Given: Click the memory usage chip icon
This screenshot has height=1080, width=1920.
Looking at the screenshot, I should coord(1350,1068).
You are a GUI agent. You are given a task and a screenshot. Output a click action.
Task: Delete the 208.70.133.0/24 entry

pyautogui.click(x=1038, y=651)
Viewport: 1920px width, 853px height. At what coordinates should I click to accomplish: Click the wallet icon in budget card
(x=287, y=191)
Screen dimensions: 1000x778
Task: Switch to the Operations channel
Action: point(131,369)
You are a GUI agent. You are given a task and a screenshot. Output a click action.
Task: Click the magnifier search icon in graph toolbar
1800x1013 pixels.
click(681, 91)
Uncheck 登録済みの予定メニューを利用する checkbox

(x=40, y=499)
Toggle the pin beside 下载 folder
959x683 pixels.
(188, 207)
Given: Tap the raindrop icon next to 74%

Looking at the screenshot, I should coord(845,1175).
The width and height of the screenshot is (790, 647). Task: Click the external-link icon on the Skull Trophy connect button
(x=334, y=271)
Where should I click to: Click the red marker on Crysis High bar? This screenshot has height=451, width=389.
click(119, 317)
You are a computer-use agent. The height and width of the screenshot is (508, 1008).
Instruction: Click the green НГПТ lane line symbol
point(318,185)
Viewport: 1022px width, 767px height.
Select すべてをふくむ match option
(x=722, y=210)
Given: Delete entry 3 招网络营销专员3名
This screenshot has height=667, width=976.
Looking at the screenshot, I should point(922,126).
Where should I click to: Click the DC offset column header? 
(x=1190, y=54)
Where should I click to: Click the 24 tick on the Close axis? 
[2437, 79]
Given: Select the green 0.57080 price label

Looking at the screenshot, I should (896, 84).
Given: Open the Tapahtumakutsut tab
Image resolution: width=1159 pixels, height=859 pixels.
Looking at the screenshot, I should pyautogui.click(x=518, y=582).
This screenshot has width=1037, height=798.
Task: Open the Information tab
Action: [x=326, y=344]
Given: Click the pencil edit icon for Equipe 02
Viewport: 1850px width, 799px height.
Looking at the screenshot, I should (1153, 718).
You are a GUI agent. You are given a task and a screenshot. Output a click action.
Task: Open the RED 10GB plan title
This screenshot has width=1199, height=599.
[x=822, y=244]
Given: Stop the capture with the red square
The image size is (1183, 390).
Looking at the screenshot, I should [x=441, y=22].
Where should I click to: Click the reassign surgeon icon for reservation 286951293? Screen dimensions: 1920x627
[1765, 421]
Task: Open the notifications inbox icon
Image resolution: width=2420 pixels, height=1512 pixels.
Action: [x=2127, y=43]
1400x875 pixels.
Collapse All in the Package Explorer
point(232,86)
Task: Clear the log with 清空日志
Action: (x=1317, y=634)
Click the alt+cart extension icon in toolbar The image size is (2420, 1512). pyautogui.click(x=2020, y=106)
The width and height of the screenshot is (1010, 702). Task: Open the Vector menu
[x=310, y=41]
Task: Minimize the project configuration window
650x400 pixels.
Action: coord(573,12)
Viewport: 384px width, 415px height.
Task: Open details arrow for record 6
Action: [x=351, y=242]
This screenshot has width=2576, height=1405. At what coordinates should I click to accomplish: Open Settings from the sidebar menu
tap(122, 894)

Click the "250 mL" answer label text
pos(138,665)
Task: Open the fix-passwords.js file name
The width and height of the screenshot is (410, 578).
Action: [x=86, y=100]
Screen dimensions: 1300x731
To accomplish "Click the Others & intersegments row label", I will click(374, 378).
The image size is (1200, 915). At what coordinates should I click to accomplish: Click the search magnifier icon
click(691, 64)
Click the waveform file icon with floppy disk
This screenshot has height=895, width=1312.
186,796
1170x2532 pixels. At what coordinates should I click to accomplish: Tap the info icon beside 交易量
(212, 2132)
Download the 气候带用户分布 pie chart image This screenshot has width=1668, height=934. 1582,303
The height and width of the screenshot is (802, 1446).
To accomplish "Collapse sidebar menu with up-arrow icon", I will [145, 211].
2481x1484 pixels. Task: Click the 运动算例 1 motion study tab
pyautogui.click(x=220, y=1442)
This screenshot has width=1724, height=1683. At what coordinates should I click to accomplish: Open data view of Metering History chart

- What is needed:
Please recast the part of the records that opens with the line containing "Uncheck 登録済みの予定メニューを利用する checkbox" and closes with the line containing "Looking at the screenshot, I should coord(845,1175)." as a JSON list of strings, one string per line, leaving out blank lines.

- Solution to this problem:
[
  "Uncheck 登録済みの予定メニューを利用する checkbox",
  "(x=40, y=499)",
  "Toggle the pin beside 下载 folder",
  "959x683 pixels.",
  "(188, 207)",
  "Given: Tap the raindrop icon next to 74%",
  "Looking at the screenshot, I should coord(845,1175)."
]